【MLB】スター不在のジャイアンツ、なぜ強い?

写真:ジャイアンツ移籍初日に大活躍したデヨング

8月も後半を迎え、プレーオフ争いは佳境に入ってきた。ナ・リーグのワイルドカード争いはプレーオフ圏内から2.5ゲーム差までに6チームがひしめく大混戦となっているが、その中でも異彩を放つのが現在ワイルドカード5位のサンフランシスコ・ジャイアンツだ。ビッグネーム不在のジャイアンツの強さの秘密を『ESPN』のデビッド・シェーンフィールド記者が取り上げている。

今年のジャイアンツを象徴するような試合が24日のフィリーズ戦。ワイルドカード1位を走るフィリーズ相手に延長までもつれ込んだ激闘の末、勝利を呼び込んだのは、実に10投手の継投リレーとブルージェイズをリリースされたばかりでチームデビューとなったポール・デヨングの勝ち越し打だった。

今年のジャイアンツはスター選手がおらず、ロスターはまさにこのデヨングのような伏兵たちで構成されている。チームで最も総合指標bWARを稼いでいる選手はウィルマー・フローレスで、フローレスのWAR2.5はメジャー全体でも69位に過ぎない。

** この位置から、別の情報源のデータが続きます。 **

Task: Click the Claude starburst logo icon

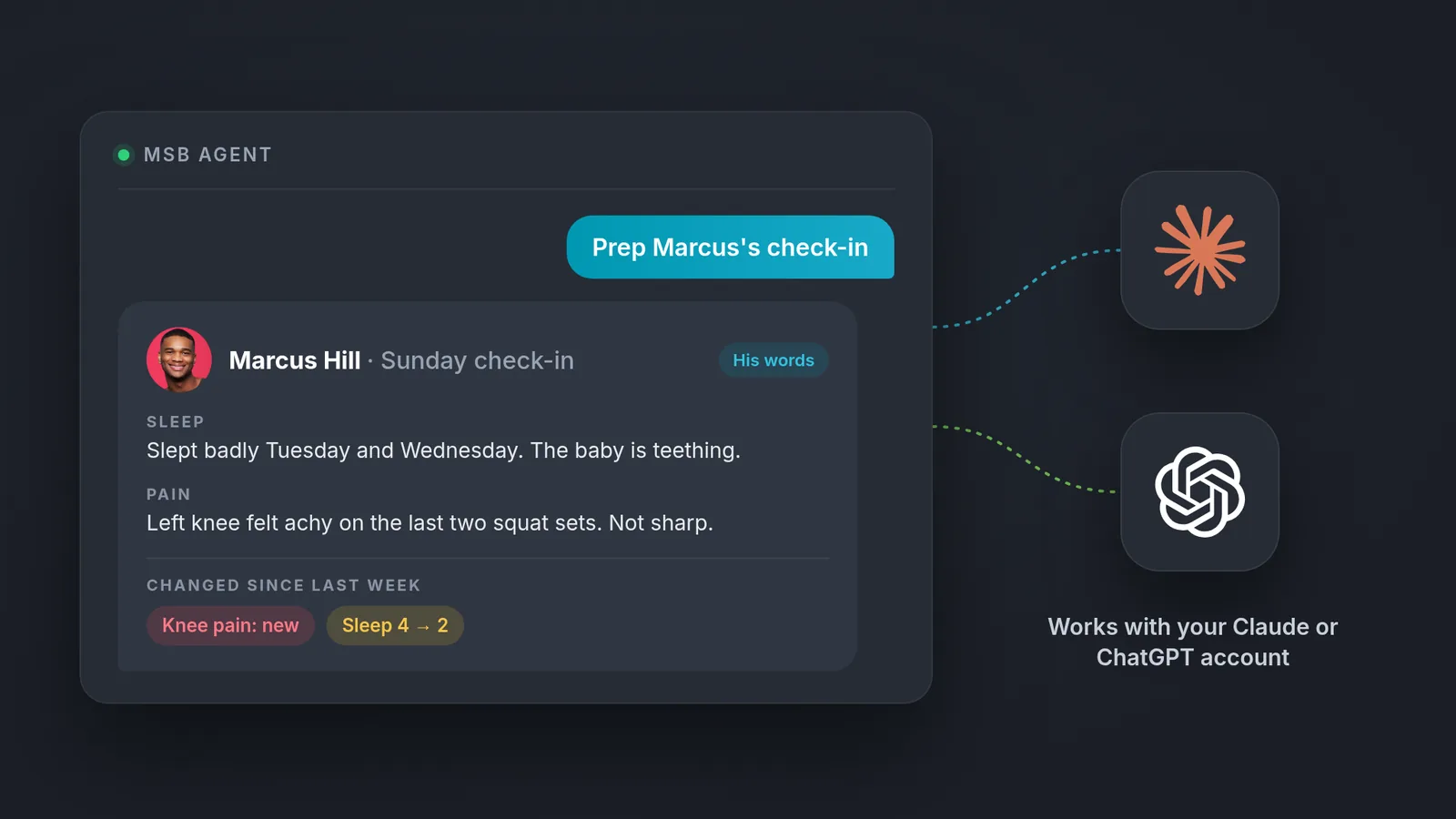Action: tap(1199, 250)
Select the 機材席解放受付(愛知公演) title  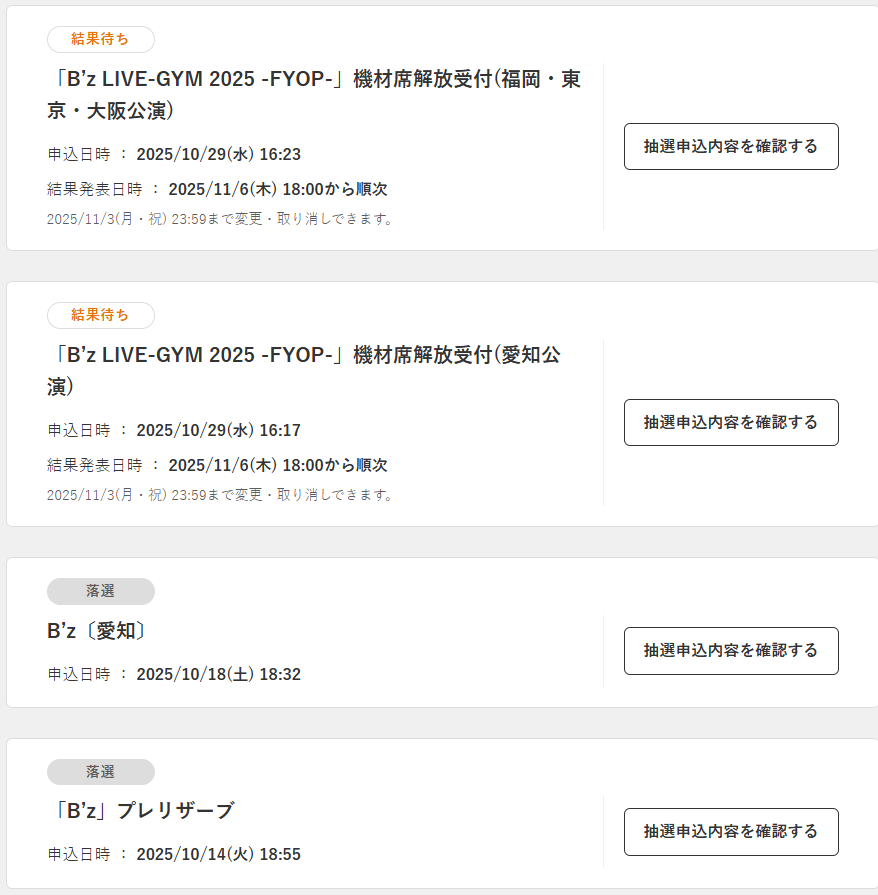pyautogui.click(x=303, y=370)
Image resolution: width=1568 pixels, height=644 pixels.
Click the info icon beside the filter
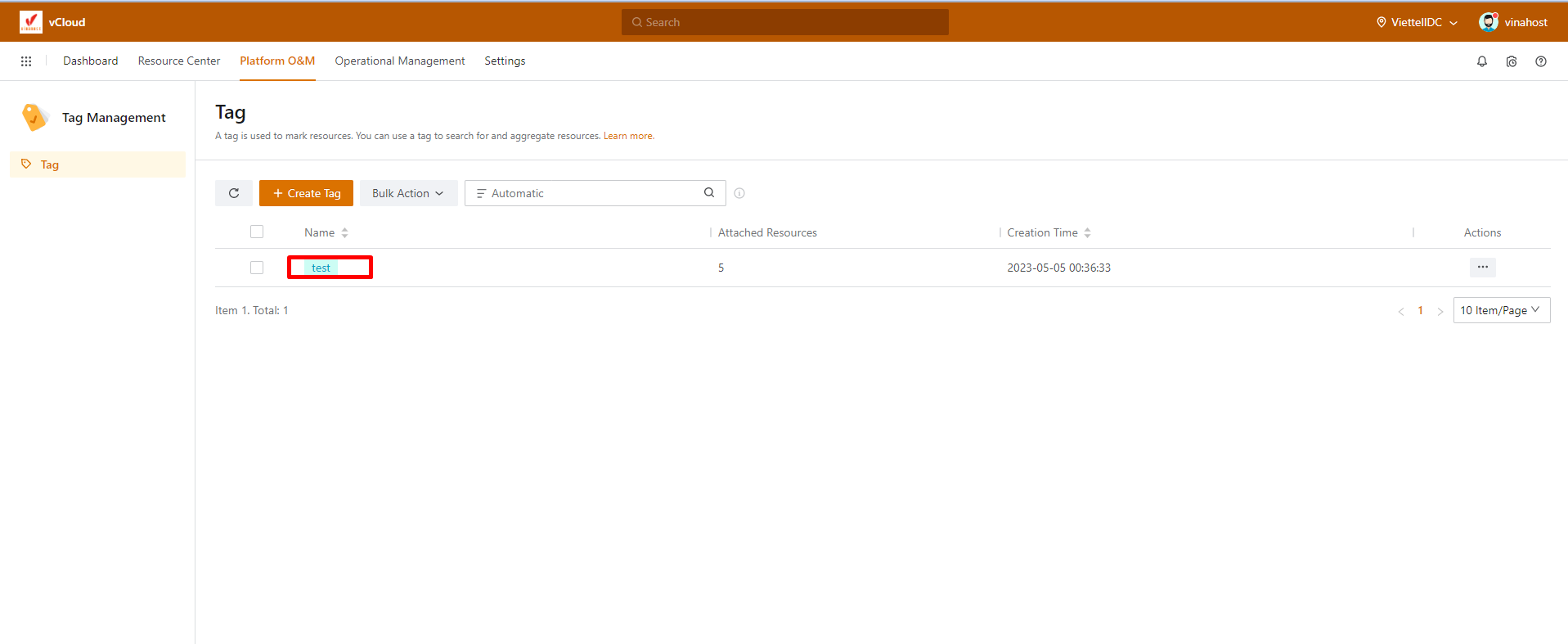point(739,193)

要のセンターラインにおいて6人の遊撃手、9人の中堅手、そして12人の先発投手を起用し、20本塁打に到達した打者も不在。ジャイアンツの強さの理由は、チーム組織全体の層の厚さとロスターを最大限に活用する戦略、そしてそれを操る編成トップのファーハン・ザイディと監督のゲーブ・キャプラーにある。

積極的なプラトーン・代打戦略で、ロスターにいる選手全員をくまなく起用し、個々の強みを最大化。ディフェンスでも、先発投手が投げたイニングはメジャー最小、ローガン・ウェブとアレックス・カッブ以外にローテを守り続ける投手も不在ながら、ブルペンデーを活用して乗り切っている。

また、チーム全体として若いのも今年のジャイアンツの特徴だ。今年は正捕手に定着したパトリック・ベイリー、ルイス・マトス、ケーシー・シュミット、そしてエース候補のカイル・ハリソンら評価の高かった有望株が続々とデビュー。先日新たにデビューしたウェイド・メックラーは昨年のドラフト8巡目指名、今年はA+で開幕を迎えたにも関わらず、早速デビューを飾って話題となった。マイナー組織からの供給が滞らないジャイアンツを象徴するトランザクションだったと言えよう。

スター不在のジャイアンツが、スター軍団のパドレスやヤンキースを上回る成功を収めているのは驚くべきことだ。しかし、直近のフィリーズとブレーブス相手のシリーズには負け越すなど、徐々に地力の差が露呈し出しているのも事実かもしれない。それでも、今年ここまでプレーオフ争いを演じているということだけでも、凄まじい成功なのは間違いない。